Éducation, sécurité et emploi grands gagnants du PLF

Le projet de loi prévoit la suppression de 13 123 postes dans les ministères "non prioritaires" comme la Défense ou les Finances. Le budget des armées est le plus touché en terme de réduction d’effectifs. 34 000 postes en six ans, dont 7 880 dès l’année prochaine seront supprimés par la nouvelle loi de programmation. Le porte-feuille militaire se maintient malgré tout à 31,4 milliards d’euros de crédit, soit 1,5 % du PIB. Bercy est la deuxième administration la plus concernée par les économies avec la suppression de 2 564 emplois.

En revanche, l’enseignement, l’emploi et la sécurité sont les grands gagnants du projet de loi de finances 2014. Jugés comme prioritaires, leur budget est en hausse. Première mission en terme de dépenses, les moyens de l’enseignement scolaire sont accrus de 1,3 % et atteignent 46,27 milliards d’euros. La mission "sécurité", réunissant la police et la gendarmerie, connaît une augmentation de 1 %, avec un budget de 12,19 milliards d’euros. Pour financer les 150 000 emplois d’avenir, la mission "travail et emploi" se voit allouer une rallonge budgétaire de 6,7 %. Au total, 9 949 emplois sont créés, dont près de 9 000 dans l’enseignement.

Parmi les opérateurs de l’État, 2 000 places supplémentaires à Pôle emploi et 1 000 dans les universités sont créées, alors que 1 229 postes sont supprimés dans d’autres organismes.

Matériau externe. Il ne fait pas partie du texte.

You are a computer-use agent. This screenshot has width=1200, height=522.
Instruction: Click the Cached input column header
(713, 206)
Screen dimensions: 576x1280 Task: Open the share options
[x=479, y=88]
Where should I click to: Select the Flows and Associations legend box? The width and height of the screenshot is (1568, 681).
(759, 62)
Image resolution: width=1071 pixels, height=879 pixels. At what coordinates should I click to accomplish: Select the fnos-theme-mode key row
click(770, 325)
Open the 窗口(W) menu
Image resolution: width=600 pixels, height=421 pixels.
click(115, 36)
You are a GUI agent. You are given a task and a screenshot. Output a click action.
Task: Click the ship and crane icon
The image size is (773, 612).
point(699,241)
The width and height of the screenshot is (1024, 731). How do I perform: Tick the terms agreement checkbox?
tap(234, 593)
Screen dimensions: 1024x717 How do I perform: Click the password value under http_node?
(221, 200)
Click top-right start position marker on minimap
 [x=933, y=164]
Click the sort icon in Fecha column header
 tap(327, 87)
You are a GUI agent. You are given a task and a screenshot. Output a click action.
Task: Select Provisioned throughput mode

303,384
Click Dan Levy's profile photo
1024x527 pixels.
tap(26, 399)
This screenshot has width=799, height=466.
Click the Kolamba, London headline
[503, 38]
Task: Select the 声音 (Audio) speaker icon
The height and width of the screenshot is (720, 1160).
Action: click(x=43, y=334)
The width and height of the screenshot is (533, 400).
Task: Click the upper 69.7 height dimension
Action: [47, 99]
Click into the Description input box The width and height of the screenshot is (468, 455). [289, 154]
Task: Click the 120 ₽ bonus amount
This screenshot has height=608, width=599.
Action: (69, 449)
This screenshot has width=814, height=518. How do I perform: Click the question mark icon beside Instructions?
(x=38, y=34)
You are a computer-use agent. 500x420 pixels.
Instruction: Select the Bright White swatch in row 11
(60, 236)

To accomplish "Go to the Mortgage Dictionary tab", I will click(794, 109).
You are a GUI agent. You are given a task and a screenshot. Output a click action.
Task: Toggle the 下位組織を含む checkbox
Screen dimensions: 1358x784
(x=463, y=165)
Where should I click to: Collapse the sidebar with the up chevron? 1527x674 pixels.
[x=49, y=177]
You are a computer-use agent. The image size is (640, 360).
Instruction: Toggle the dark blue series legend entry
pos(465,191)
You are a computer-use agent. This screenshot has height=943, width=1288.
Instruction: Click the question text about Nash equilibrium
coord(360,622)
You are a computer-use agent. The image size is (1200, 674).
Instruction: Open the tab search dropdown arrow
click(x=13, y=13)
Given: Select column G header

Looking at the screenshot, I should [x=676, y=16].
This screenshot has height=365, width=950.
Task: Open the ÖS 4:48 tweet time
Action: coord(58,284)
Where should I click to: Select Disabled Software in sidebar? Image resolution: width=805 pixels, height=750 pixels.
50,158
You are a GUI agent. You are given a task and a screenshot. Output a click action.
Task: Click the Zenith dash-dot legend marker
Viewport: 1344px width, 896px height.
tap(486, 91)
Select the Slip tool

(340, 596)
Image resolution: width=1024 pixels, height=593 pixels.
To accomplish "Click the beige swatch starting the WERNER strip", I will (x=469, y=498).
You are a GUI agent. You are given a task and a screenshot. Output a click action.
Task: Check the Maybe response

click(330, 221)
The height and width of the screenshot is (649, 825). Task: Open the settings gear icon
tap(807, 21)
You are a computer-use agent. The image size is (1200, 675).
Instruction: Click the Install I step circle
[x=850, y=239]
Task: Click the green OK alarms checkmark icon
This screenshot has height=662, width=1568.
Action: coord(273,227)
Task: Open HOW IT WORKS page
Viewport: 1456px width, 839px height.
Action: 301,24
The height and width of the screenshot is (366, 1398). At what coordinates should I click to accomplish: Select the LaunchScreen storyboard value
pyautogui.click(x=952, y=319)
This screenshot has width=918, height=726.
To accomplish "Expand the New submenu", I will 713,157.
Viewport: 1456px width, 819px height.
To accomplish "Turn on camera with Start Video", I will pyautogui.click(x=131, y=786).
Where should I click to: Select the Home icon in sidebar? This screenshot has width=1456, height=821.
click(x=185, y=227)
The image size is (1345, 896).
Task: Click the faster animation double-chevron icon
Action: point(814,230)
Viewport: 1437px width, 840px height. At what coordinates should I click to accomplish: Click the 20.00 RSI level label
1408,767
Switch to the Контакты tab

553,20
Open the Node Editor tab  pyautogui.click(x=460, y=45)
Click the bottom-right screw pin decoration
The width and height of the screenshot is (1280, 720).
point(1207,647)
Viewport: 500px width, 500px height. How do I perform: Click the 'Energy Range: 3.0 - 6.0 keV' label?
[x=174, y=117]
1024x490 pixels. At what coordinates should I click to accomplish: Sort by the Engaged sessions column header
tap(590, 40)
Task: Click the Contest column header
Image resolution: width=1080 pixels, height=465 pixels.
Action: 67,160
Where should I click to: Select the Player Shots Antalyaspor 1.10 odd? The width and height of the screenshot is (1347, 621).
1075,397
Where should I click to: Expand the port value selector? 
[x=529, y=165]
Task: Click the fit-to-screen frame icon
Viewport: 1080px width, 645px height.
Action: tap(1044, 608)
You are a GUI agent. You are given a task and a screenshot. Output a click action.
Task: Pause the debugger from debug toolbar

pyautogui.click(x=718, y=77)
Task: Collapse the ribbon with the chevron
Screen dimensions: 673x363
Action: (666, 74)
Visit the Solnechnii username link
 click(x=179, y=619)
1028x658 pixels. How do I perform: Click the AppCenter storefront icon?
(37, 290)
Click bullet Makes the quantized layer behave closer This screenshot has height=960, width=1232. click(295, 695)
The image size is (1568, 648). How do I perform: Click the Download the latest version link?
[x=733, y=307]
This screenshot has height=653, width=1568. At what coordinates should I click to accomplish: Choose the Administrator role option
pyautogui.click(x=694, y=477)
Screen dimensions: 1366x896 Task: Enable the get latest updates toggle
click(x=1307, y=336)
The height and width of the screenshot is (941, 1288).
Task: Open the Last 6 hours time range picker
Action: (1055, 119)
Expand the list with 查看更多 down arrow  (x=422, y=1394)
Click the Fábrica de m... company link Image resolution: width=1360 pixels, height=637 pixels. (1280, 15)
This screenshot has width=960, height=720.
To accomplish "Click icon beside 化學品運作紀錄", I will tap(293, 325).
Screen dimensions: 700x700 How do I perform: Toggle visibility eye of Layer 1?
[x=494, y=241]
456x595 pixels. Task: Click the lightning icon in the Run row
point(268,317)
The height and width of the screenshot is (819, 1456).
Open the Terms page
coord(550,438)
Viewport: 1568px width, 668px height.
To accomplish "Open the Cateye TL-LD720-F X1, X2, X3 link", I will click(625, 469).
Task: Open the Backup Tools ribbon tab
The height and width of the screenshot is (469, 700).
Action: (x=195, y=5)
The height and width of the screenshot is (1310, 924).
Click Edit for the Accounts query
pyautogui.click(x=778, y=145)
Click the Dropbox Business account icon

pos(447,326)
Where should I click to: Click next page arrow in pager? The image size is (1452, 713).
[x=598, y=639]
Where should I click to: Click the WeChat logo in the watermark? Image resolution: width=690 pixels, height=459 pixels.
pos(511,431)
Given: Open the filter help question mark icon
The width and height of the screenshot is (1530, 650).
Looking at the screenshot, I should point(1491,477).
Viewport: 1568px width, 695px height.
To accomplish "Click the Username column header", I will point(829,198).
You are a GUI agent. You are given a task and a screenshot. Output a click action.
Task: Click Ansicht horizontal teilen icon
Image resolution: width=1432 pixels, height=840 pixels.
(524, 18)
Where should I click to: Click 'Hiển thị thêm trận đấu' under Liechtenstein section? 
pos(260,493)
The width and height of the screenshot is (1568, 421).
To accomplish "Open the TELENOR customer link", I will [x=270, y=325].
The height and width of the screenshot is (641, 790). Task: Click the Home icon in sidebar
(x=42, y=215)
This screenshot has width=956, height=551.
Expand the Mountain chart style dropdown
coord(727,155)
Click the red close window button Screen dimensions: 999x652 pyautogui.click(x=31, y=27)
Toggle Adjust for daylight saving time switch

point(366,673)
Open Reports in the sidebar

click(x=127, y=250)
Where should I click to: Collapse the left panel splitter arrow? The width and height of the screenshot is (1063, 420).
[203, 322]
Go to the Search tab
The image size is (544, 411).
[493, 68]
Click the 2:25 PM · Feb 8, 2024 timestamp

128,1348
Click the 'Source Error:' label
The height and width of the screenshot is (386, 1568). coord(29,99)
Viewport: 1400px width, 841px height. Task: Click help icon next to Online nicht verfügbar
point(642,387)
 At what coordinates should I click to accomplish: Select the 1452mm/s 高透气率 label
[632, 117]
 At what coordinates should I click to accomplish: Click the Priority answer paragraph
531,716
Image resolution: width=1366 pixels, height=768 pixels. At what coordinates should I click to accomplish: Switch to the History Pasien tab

L’UMP dénonce des économies en "trompe l’œil"

Le Front de gauche a déjà annoncé qu’il votera contre ce volet "dépenses" du PLF mais pourrait soutenir les crédits accordés à la justice, à l’agriculture et à l’Éducation.

Côté UMP, après avoir présenté un "contre-budget" avec 5 milliards d’euros d’économies supplémentaires, les députés de l’opposition contestent l’importance de la baisse des dépenses publiques et parlent d’économies en "trompe l’œil".

Le gouvernement veut profiter de l’examen de la deuxième partie du PLF à l’Assemblée pour rappeler une nouvelle fois que le projet de loi de finances est principalement axé sur la réduction des dépenses publiques et non sur la hausse des prélèvements. Un message qui, pour le moment, a beaucoup de mal à passer au sein de l’opinion publique.